Nigel will be taking part in the middle version of 133 km - there is also the short version of 83 km and the long version of 259 km, on exactly the same course as the professionals, from Bruges to Oudenaarde.
What he fears most, is the time difference. "I am looking forward to the steep cobble stone climbs in the Flemish Ardennes - like the Koppenberg, Paterberg and the Oude Kwaremont - but I hope they won't be too congested."
Cycling is emerging in Canada as well. "This year, the Tour of Flanders will be live on TV for the first time. The cycling culture in Canda is growing. Cycling is the new golf, I would say. Business people turn from golf to cycling. Cycling is faster, takes less time and you drink less afterwards - although we may doubt that after they will have tasted Belgian beers, red. - so that makes it a healthier sport than golf."
From summer straight to winter
We also meet Lew Targett in Ghent, who is doing the 133 km. Lew is concerned about the weather: when he left Australia on Wednesday, it was 36 degrees Celsius there (96.8 Fahrenheit). In Ghent, it's only 6 degrees (42.8 Fahrenheit).
"This is my first ride in Belgium", Lew (61, photo) says. "I am a bit worried, coming from summer to winter. "And then you have the cobble stones. I once rode on cobbles on the Champs Elysées in Paris, but that was not the same. The cobbles there are soft, not like here in Belgium. In Australia, I never did cobble stones! And the burgs are very steep and narrow. It will be quite an experience."
The Tour of Flanders will be broadcast live on Australian TV. "That has been the case since 2 or 3 years. It's getting more exposure."

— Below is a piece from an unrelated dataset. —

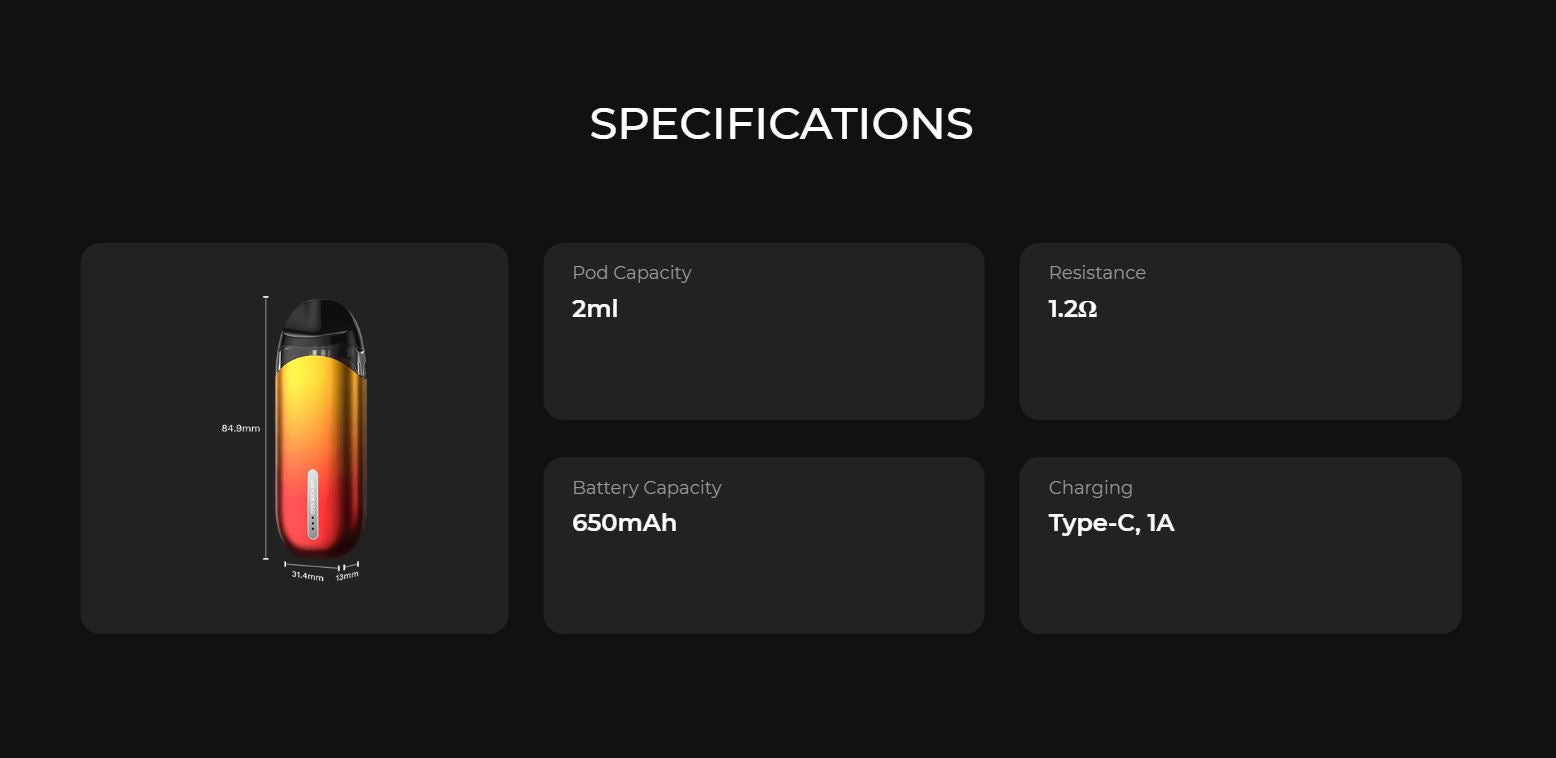This screenshot has width=1556, height=758.
Task: Select the 31.4mm width label
Action: point(307,576)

Lew will be staying in Flanders for five days, and will visit some breweries and museums. On Wednesday, he will see the Scheldeprijs. However, when we ask him about what first comes to his mind when we mention Belgium, he says "a country without a government." We had almost forgotten, we indeed set a world record of one year and a half. But back to the Tour of Flanders. The riders can expect a cloudy day with some bright spells, temperatures of around 6 degrees Celsius and not too much wind. Most importantly, no rain is expected.